:: INPUT MATERIAL

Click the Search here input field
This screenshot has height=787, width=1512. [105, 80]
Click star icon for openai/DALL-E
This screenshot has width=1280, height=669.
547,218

::::

**DIRECTIONS FOR THIS TASK:**
Retype the records above exactly as they appear.

**RESULT OF THIS EXERCISE:**
Click the Search here input field
This screenshot has height=787, width=1512. [105, 80]
Click star icon for openai/DALL-E
This screenshot has width=1280, height=669.
547,218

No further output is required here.